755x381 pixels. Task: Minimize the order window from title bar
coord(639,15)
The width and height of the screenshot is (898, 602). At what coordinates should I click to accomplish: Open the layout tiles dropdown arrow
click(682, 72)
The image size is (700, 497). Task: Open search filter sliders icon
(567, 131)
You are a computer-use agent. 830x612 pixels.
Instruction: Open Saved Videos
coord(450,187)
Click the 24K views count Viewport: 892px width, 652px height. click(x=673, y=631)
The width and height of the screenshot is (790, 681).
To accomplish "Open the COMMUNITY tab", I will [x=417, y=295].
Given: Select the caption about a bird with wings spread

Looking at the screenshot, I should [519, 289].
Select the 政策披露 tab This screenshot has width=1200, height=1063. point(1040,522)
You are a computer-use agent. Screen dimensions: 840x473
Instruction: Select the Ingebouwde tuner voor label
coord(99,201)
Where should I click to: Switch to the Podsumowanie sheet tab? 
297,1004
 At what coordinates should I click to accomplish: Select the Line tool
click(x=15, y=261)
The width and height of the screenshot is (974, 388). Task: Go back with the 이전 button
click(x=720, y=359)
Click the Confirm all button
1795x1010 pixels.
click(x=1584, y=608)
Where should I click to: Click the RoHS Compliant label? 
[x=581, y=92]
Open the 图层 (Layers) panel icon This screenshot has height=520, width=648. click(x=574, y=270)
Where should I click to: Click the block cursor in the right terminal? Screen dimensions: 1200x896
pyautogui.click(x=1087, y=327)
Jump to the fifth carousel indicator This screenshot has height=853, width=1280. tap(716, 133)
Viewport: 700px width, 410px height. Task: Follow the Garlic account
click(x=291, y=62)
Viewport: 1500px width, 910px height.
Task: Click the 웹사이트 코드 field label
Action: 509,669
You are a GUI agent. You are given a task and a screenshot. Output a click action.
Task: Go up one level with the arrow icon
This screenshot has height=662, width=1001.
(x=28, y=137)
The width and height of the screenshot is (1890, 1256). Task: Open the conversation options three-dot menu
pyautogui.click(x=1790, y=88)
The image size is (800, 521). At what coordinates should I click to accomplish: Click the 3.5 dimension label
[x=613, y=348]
● ● ● ● ● ● ●
**To do:** Reproduce the records between the lines holding "Open the 图层" and "Action: 509,669", inclusive, substituting "third" for "fifth" and leaving everything else unchanged.

**Written reply:**
Open the 图层 (Layers) panel icon This screenshot has height=520, width=648. click(x=574, y=270)
Where should I click to: Click the block cursor in the right terminal? Screen dimensions: 1200x896
pyautogui.click(x=1087, y=327)
Jump to the third carousel indicator This screenshot has height=853, width=1280. tap(716, 133)
Viewport: 700px width, 410px height. Task: Follow the Garlic account
click(x=291, y=62)
Viewport: 1500px width, 910px height.
Task: Click the 웹사이트 코드 field label
Action: 509,669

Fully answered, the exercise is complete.